Луковский стремительно отшатнулся на спинку стула и поднял перед собой раскрытые ладони, как будто закрываясь от удара.
— Александр Семенович! — вскричал он жалобно. — Неверно же это! Может быть, на сегодняшний день это так. Но
Луковский захлебнулся словами, достал платок и вытер розоватую пену в углах губ.
Александр Семенович тяжело молчал, опустив глаза на изодранную клеенку стола. Неожиданный оборот, приданный делу Луковским, поразил и смутил его. Он раздумывал и колебался. Наконец поднял глаза и сказал с усмешкой:
— Нашел чем взять, Матвей Матвеевич! Хитрость это ваша, конечно. Черепушка у вас интеллигентская, разные ходы умеете пользовать. Ну ладно! Вместе в ответе будем. Попытаюсь… Вы, Густав Максимилианович, тут займитесь за меня, а я в совдеп пройдусь.
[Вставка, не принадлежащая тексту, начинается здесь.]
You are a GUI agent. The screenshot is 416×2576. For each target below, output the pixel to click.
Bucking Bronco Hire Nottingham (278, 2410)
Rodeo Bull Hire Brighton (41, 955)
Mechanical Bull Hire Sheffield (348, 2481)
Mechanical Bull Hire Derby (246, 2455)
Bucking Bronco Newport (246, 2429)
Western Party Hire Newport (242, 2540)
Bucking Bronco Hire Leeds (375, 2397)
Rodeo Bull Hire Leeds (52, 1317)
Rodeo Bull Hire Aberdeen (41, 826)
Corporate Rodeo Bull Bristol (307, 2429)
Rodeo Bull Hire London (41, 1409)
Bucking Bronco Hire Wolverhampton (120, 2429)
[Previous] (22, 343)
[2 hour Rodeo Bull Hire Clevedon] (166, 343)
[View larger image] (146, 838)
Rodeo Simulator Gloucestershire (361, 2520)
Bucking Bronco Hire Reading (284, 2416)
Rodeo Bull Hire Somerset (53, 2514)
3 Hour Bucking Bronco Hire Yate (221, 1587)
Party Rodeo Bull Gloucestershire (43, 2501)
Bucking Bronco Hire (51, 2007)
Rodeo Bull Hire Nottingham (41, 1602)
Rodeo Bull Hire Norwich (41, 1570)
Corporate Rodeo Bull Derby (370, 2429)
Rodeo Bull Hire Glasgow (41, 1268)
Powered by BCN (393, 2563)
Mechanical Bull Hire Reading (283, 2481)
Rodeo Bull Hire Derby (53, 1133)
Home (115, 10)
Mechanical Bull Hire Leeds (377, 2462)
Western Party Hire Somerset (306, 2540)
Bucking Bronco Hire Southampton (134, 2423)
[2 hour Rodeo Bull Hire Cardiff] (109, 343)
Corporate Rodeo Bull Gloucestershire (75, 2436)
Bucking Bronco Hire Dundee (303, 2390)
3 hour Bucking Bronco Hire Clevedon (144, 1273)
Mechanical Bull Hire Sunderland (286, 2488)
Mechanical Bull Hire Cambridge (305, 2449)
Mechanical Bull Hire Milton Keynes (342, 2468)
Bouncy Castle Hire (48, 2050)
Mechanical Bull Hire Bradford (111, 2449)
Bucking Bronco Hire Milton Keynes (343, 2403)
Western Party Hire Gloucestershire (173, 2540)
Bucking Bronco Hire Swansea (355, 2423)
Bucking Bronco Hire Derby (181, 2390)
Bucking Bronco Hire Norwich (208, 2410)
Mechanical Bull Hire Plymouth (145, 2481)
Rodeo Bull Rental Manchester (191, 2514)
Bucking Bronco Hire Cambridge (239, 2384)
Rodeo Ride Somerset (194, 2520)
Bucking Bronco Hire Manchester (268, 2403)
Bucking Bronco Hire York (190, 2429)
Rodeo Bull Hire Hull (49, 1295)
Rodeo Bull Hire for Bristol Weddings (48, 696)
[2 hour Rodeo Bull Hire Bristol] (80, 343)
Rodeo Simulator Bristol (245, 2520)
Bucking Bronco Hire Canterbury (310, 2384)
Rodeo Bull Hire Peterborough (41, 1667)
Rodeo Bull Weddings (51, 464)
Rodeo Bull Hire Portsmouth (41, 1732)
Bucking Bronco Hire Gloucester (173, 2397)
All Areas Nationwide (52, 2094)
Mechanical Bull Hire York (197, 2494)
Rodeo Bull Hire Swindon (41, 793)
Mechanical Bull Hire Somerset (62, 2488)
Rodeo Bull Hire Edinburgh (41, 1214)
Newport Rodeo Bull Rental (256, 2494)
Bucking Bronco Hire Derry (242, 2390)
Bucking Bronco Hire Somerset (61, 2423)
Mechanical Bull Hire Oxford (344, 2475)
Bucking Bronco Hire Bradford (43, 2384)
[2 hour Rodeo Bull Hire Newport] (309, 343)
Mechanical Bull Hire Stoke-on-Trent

Александр Семенович застегнул куртку и вышел на улицу. Шел он медленно, в хмуром раздумье, а Луковский больной галкой ковылял сзади. У подъезда совдепа Александр Семенович вдруг резко повернулся и повелительно сказал спутнику, обращаясь на «ты»:
— Ты, Матвей Матвеевич, лучше иди домой и жди! Мы между собой скорей договоримся. А ты навредить можешь. Ступай!
И, махнув рукой, поднялся на крыльцо совдепа.
Председатель сидел в кабинете, осажденный десятком разозленных, обтрепанных баб, наступавших на него и кричавших зараз непонятные, но обидные слова.
Александр Семенович протиснулся сквозь бабью толпу, встал рядом с председателем и спокойно, сурово приказал:
— А ну, бабочки, повалите отсюда на минутку! Тут у нас дело экстренное, а вы прогуляйтесь на верхнюю палубу, прохладитесь ветерком!
В его тоне было такое не допускавшее возражений спокойствие и сила, что женщины сразу стихли и, одна за другой, гуськом вытиснулись из председательского кабинета.
Председатель вытер вспотевшую шею и растерянно сказал:
— Просто замучили… Откуда я им возьму? И как это ты их выпер, просто понять не могу!
— Уметь надо с людьми обращение иметь, — ответил Александр Семенович, садясь на промятый диван и закуривая. — Нет в тебе, председатель, престижа! Егозишь, а народ этого не любит.
— Ты престиж! — обидчиво протянул председатель и спросил: — Зачем пришел?
Александр Семенович выпустил дым и неторопливо ответил:
— Дело есть… Ты мне скажи, с чего это ты с камнями воевать вздумал?
— Это то есть как понимать? — насторожился председатель.
— А вот прослышал я, что ты распорядился Чесменскую колонну завтра сносить. Так, что ли?